The third USS Yellowstone (AD-41) was the lead ship of the of destroyer tenders in the United States Navy. These ships are also considered as flight II of the of tenders built in the 1960s. The other ships in the class were: , and
.

==Building and Commissioning==
Yellowstone was laid down on 2 June 1977 at San Diego, California, by the National Steel and Shipbuilding Company; launched in January 1979; sponsored by Mrs.
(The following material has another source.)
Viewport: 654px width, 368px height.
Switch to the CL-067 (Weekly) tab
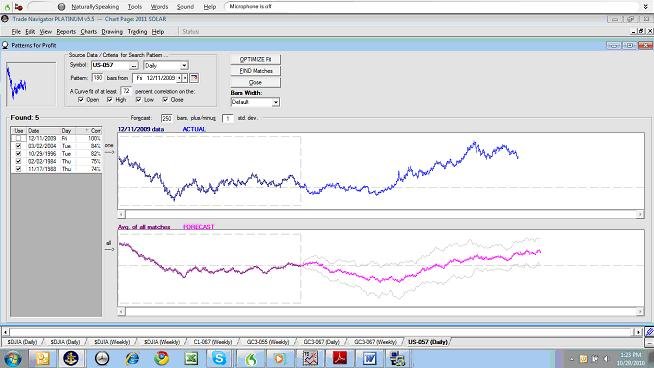coord(213,342)
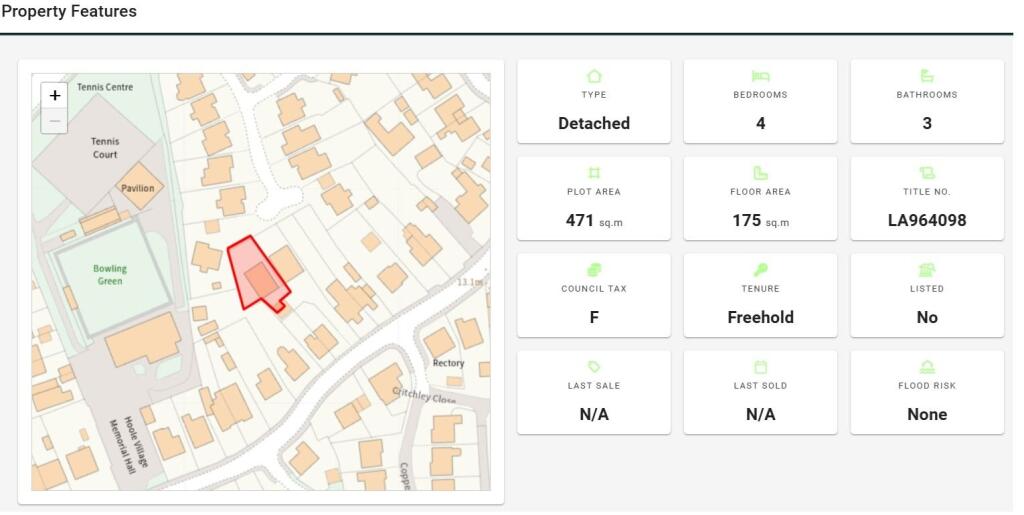
Task: Click the Last Sold calendar icon
Action: click(x=760, y=367)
Donald C. Davis, the wife of Admiral Donald C. Davis, the Commander in Chief of the U.S. Pacific Fleet and commissioned on 28 June 1980, at the Mare Island Naval Shipyard, Vallejo CA. Following post-commissioning workups, Yellowstone transited from San Diego to her homeport of Norfolk, Virginia.

==Service history==
Yellowstone deployed for the first time in support of NATO exercise Ocean Venture "81". During this deployment, the Repair Department, under simulated wartime conditions, completed over 100 jobs during a three-day anchorage in Scapa Flow, Scotland.
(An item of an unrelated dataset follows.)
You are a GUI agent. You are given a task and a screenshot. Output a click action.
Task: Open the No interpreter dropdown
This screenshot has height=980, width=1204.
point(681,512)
In 1984, Yellowstone deployed for a second time for NATO exercise United Effort-Teamwork "84", Yellowstone completed over 300 jobs, sending "Tiger Teams" of repair personnel to other ships and providing logistic support by transferring repair parts and supplies and pumping fuel and water to ships of the task force. It was during this deployment that Yellowstone crossed the Arctic Circle officially becoming a "Bluenose".

1985 The ship made its first ever cruise to the Mediterranean Sea.

In May 1994 Yellowstone returned to her homeport of Norfolk, VA. Finishing up a work-intensive Mediterranean deployment, Yellowstone proved her reliability to the fleet through the many tasks it accomplished, living up to its nickname, "Old Faithful". Dedicating more than 119,088 man-hours throughout her four-month deployment, Yellowstone crewmembers completed more than 3,400 jobs through 17 major alongside repair availabilities on ships and 45 fly-away teams.

==Gulf War==
During the Gulf War, the destroyer tenders Yellowstone (AD-41), and Acadia (AD-42) were deployed to provide the logistic requirements of a sustained naval presence. Based in the Red Sea port of Jeddah, Saudi Arabia, Yellowstone provided critical repair and rearming capability to the fleet. During seven months on station Yellowstone alone completed more than 10,000 repair jobs on 30 U.S. and allied ships. The Navy men and women serving aboard Yellowstone and the other tenders and repair ships provided a wide variety of services simultaneously to as many as five ships moored alongside or nearby. She also earned a Naval Unit Commendation for her service in the Gulf War. President George H. W. Bush also mentioned this ship by name as being the first naval command in a combat zone to have women serving on it.

==Decommissioning==
After only 16 years of service to the fleet, Yellowstone was decommissioned on 31 January 1996, at Norfolk. Following the decommissioning ceremony, Yellowstone was placed in a stand-by status at the Naval Inactive Ships Maintenance Facility in Philadelphia. In order to maintain the readiness of the recently decommissioned destroyer tenders in case world events required further use, two Yellowstone-class destroyer tenders were placed in "reduced operating status" [ROS], partially crewed by Naval Reservists. The Military Sealift Command was responsible for lay berthing, maintaining, and operating the ships. Approximately 2,000 reservists filled billets in the repair, communications, supply (excluding food service), and medical/dental departments. Mobilization training for the Reservists took place at Shore Intermediate Maintenance Activities, Navy medical and dental facilities, and on board active tenders. After this period of "ROS" Yellowstone was transferred to the James River Reserve fleet and in 1999 she was struck from the Naval Vessel Register. On 28 July 2001, Yellowstone was transferred to the control of the Maritime Administration for further disposal. On 17 December 2014, the ex-Yellowstone was sold for dismantlement and removed from the James River Reserve Fleet and withdrawn from MARAD inventory. She was towed to Brownsville, TX, where her scrapping was completed by SteelCoast (formerly Esco Marine Inc) in 2018.